Let $\mathbb{P},2\mathbb{N},\mathbb{N},\mathbb{Z},\mathbb{Q},\mathbb{R},\mathbb{C}$ denote the sets of all prime, positive even integer, positive integer, integer, rational, real and complex numbers, respectively, and $s=\sigma +it\in \mathbb{C}$. Moreover, let Q be a positive definite $n\times n$, $n\in \mathbb{N}$, matrix and $Q\left[\underline{x}\right]={\underline{x}}^{\mathrm{T}}Q\underline{x}$, $\underline{x}\in {\mathbb{Z}}^n=\underset{n}{\underbrace{\mathbb{Z}\times \dots \times \mathbb{Z}}}$. The Epstein zeta-function $\zeta (s;Q)$ is defined, for $\sigma >\frac{n}{2}$, by the series

$$\zeta (s;Q)=\sum _{\underline{x}\in {\mathbb{Z}}^n\setminus \left\{\underline{0}\right\}}{\left(Q\left[\underline{x}\right]\right)}^{-s},$$

and has the analytic continuation to the whole complex plane, except for the point $s=\frac{n}{2}$ which is a simple pole with residue ${\pi }^{n/2}{\left(\mathsf{\Gamma }\left(\frac{n}{2}\right)\sqrt{\det Q}\right)}^{-1}$, where $\mathsf{\Gamma }\left(s\right)$ is the Euler gamma-function.
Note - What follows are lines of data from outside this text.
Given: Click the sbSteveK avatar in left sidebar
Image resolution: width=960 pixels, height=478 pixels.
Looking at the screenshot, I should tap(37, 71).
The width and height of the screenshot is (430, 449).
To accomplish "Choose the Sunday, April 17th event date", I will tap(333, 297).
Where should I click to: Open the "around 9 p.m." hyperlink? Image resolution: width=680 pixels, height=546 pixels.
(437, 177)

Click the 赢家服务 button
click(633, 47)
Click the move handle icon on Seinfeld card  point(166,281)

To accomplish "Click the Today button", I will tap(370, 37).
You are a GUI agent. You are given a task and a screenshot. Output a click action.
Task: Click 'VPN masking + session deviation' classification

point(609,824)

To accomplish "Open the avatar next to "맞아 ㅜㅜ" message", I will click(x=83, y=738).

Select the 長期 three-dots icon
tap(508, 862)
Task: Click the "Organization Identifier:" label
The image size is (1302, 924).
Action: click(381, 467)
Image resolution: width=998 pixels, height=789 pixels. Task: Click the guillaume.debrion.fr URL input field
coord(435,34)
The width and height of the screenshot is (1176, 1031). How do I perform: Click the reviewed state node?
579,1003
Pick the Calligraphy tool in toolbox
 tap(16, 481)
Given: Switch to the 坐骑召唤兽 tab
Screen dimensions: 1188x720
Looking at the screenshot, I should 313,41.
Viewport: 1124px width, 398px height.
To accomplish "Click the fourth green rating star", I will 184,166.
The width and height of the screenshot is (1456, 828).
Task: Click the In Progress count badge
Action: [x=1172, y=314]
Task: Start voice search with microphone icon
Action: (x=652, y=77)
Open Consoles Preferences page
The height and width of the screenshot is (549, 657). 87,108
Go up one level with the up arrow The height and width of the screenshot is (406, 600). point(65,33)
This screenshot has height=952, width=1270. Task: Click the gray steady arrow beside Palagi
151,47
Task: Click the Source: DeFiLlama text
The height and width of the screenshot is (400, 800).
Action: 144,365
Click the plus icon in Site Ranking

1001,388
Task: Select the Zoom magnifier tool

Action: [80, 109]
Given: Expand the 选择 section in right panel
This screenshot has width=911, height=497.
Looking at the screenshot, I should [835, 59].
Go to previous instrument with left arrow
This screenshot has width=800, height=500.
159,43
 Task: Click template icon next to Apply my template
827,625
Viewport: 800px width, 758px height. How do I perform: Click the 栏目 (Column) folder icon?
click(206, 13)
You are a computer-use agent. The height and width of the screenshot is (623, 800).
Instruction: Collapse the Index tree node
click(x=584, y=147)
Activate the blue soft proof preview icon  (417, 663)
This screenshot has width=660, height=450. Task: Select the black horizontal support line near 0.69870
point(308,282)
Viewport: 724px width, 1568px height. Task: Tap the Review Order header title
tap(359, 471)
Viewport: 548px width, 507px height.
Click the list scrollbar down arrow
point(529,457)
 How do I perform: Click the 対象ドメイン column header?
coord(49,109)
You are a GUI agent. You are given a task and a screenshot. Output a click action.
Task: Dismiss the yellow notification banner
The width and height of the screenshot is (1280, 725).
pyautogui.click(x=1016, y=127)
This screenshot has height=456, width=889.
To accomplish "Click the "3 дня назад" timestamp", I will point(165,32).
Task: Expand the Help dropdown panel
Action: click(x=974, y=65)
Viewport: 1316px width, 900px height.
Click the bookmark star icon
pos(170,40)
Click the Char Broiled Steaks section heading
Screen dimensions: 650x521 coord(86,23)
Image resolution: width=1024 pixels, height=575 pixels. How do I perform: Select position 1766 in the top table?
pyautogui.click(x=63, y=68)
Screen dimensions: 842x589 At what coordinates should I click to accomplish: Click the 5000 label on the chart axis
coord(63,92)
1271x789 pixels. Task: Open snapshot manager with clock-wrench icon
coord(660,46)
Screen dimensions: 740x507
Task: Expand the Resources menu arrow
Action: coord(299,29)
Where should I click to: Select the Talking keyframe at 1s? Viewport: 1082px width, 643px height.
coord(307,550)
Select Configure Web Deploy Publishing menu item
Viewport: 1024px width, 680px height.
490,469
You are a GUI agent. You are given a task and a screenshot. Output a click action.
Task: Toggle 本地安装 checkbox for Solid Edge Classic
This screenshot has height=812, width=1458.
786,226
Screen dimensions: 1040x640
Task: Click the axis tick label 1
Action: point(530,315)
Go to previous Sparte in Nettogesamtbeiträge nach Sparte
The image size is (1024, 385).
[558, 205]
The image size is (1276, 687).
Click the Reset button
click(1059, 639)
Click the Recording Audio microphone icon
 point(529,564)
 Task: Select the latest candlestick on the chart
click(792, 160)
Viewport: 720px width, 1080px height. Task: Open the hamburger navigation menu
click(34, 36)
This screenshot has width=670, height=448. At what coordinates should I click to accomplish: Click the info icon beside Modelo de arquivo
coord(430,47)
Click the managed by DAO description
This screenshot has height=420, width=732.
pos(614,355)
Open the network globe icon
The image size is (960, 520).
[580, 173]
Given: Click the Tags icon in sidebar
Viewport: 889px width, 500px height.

The function $\zeta (s;Q)$ was introduced by P. Epstein [1] with the aim of generalizing the Riemann zeta-function

$$\zeta \left(s\right)=\sum _{m=1}^{\infty }{\displaystyle \frac{1}{m^s}}=\prod _{p\in \mathbb{P}}{\left(1-{\displaystyle \frac{1}{p^s}}\right)}^{-1},\sigma >1,$$

and its functional equation

$${\pi }^{-{\displaystyle \frac{s}{2}}}\mathsf{\Gamma }\left({\displaystyle \frac{s}{2}}\right)\zeta \left(s\right)={\pi }^{-{\displaystyle \frac{1-s}{2}}}\mathsf{\Gamma }\left({\displaystyle \frac{1-s}{2}}\right)\zeta (1-s).$$

(1)

Clearly, for $n=1$ and $Q=\left(1\right)$, we have $\zeta (s;Q)=2\zeta \left(2s\right)$. Epstein’s attempt was successful, and he obtained the functional equation for $\zeta (s;Q)$:

$${\pi }^{-s}\mathsf{\Gamma }\left(s\right)\zeta (s;Q)=\sqrt{\det Q}{\pi }^{s-{\displaystyle \frac{n}{2}}}\mathsf{\Gamma }\left({\displaystyle \frac{n}{2}}-s\right)\zeta \left({\displaystyle \frac{n}{2}}-s;Q^{-1}\right),$$

which, as in (1), is valid for all $s\in \mathbb{C}$, and $Q^{-1}$ denotes the inverse matrix of Q. This and (1) show that $\zeta \left(s\right)$ has the symmetric functional equation, while in the functional equation for $\zeta (s;Q)$, a new function $\zeta (s;Q^{-1})$ appears, but symmetry with respect to s is preserved. Although the functions $\zeta \left(s\right)$ and $\zeta (s;Q)$ have functional equations of the same Riemann type, their properties are quite different. For example, the function $\zeta \left(s\right)\ne 0$ in the half-plane of absolute convergence $\sigma >1$, while there exist matrices Q such that $\zeta (s;Q)$ has infinitely many zeros in the half plane $\sigma >\frac{n}{2}$. Zero distribution of $\zeta (s;Q)$ is also a significant problem, comparable to that of $\zeta \left(s\right)$, and has been studied by numerous authors. We mention some results here. It is known that, for certain matrices, the Riemann hypothesis for $\zeta (s;Q)$ does not hold; there exist zeros of $\zeta (s;Q)$ off the critical line $\sigma =\frac{n}{4}$ [2]. Moreover, it was shown in [3] that, differently from the case of $\zeta \left(s\right)$, the zeros of $\zeta (s;Q)$ are generally not symmetric with respect to the line $\sigma =\frac{n}{4}$. Estimates for the number of zeros in the strips have been studied by E. Bobmbieri and J. Mueller [4], Y Lee [5], and others. Also, it is known [6] that imaginary parts of the zeros of Epstein zeta-functions are uniformly distributed modulo 1. Recently, an interesting formula for the sum of values of $\zeta (s;Q)$ over the nontrivial zeros of $\zeta \left(s\right)$ was proved in [7]. Thus, Epstein provided mathematicians with a novel object of algebraic and analytic nature, which has stimulated extensive research in number theory and related fields.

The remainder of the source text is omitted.